- What you are asked to do:
Only the lines from the one with "You are a GUI" to the end of the data below should be given again, exactly, with both ends included and pictures omitted.

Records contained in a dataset
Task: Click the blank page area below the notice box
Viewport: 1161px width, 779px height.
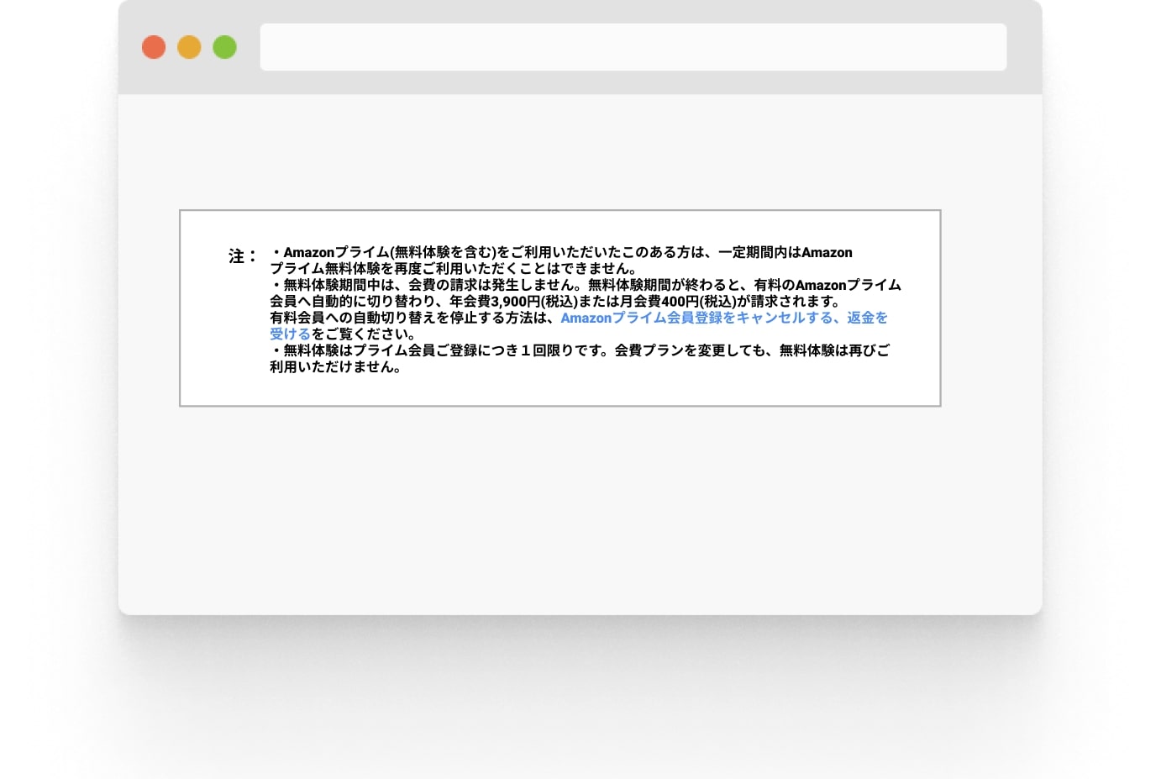Action: [580, 504]
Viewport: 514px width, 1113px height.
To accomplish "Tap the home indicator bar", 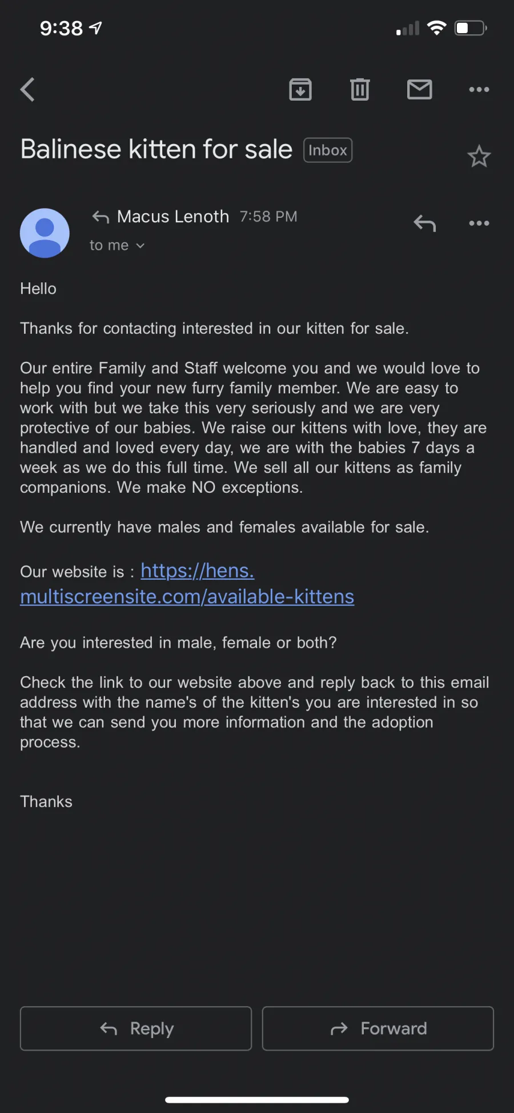I will [x=257, y=1099].
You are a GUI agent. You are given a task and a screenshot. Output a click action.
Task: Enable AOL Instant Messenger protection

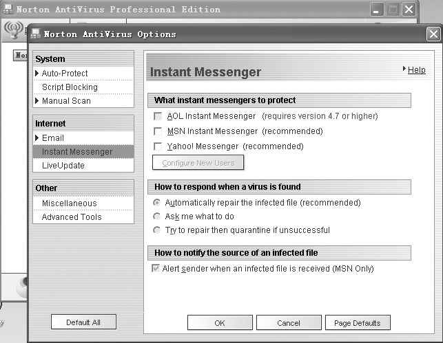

- Your solution:
You are a GUI agent. You are given a task and a screenshot. Output a click action.
Task: Enable AOL Instant Messenger protection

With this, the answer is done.